_Task details_
Once you find a line containing the word "agent" in the entries below, copy it.

_The input_
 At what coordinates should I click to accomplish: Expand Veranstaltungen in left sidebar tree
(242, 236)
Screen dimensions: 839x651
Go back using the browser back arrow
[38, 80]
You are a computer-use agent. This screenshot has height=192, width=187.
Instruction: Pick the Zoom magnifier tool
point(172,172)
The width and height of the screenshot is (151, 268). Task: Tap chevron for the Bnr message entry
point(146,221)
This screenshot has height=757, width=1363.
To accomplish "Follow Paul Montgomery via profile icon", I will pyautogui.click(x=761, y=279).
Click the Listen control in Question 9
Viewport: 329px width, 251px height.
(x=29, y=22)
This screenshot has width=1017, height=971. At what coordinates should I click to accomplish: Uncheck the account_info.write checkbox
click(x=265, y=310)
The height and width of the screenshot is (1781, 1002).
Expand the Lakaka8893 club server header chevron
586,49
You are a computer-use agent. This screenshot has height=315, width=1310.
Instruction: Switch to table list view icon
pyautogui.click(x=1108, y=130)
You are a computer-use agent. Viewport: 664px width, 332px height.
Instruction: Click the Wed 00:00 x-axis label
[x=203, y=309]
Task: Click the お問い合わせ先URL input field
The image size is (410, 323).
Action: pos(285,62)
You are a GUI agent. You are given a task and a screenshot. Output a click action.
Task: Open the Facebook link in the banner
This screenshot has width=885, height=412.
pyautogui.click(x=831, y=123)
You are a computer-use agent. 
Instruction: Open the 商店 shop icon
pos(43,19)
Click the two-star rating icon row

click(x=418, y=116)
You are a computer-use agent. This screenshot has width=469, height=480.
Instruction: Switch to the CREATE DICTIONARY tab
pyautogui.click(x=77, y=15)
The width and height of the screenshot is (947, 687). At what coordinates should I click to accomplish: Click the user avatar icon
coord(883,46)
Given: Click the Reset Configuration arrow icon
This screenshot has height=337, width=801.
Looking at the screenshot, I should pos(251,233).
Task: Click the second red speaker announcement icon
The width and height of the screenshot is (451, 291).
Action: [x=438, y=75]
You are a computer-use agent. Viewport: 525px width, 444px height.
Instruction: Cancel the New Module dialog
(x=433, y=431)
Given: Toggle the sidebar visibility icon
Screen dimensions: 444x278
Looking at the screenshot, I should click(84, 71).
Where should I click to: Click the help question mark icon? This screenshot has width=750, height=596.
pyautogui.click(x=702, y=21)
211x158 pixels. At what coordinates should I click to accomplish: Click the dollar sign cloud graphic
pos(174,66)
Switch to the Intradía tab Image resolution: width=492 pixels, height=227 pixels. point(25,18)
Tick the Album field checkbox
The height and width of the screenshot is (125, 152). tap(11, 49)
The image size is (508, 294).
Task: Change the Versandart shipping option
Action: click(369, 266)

_Answer to this problem_
You are a computer-use agent. This screenshot has height=192, width=187.
You are a computer-use agent. This screenshot has height=315, width=1310.
You are a computer-use agent. Viewport: 664px width, 332px height.
You are a GUI agent. You are given a task and a screenshot. Output a click action.
You are a computer-use agent. 
You are a computer-use agent. This screenshot has width=469, height=480.
You are a computer-use agent. Viewport: 525px width, 444px height.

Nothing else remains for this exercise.